EXERCISE GOAL >> Lines below containing the word "width" should be copied out.

Data extracted from a collection:

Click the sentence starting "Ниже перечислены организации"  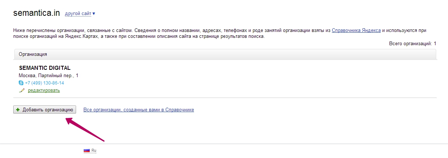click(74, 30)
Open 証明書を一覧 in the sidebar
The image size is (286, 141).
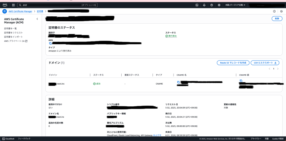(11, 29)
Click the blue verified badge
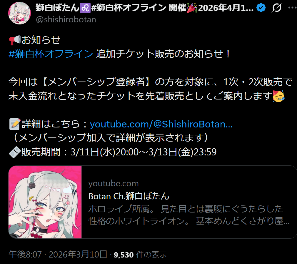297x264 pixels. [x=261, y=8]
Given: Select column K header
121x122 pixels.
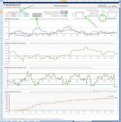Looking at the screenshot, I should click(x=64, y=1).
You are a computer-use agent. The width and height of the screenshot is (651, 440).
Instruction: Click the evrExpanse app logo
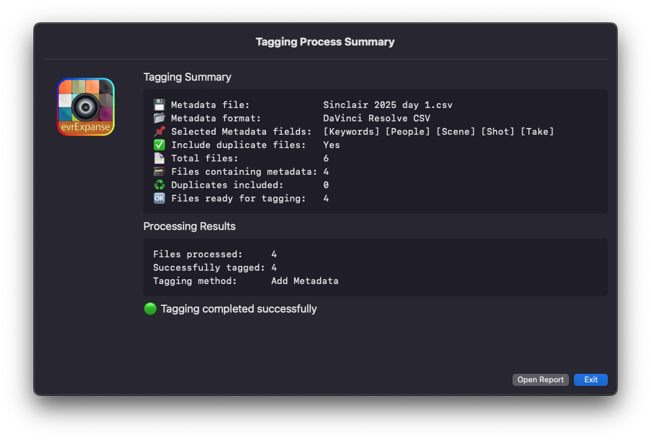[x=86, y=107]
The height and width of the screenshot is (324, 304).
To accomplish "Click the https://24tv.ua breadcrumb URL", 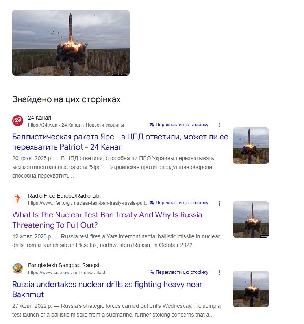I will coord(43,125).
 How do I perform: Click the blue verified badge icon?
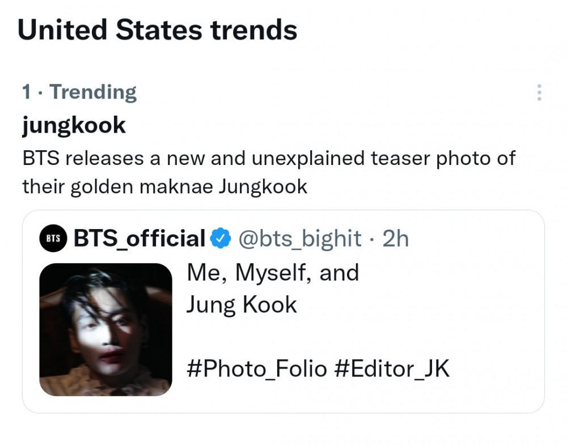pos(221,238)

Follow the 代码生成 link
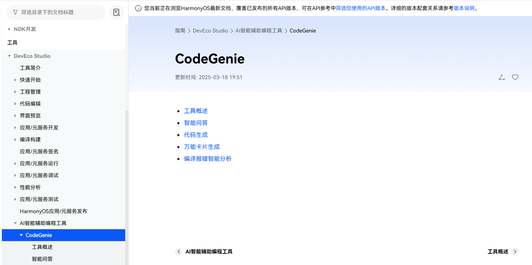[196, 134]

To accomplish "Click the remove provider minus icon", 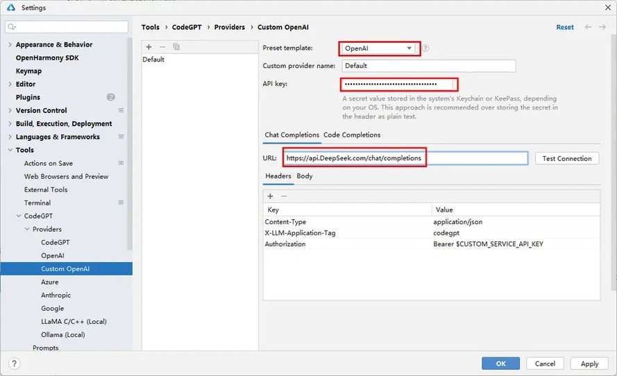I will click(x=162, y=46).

* * *

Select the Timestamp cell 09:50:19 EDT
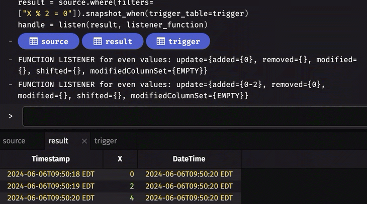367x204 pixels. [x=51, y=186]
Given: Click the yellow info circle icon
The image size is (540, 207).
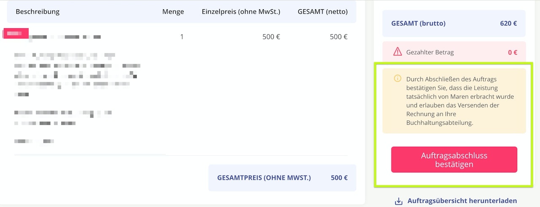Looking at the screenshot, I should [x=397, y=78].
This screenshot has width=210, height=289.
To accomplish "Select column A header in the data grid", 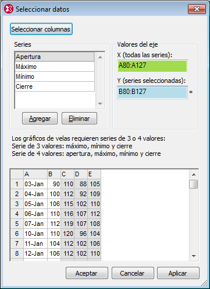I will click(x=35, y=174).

RESULT OF THE TASK >>
You are a computer-use agent. The width and height of the screenshot is (651, 440).
The height and width of the screenshot is (324, 304).
This screenshot has width=210, height=289.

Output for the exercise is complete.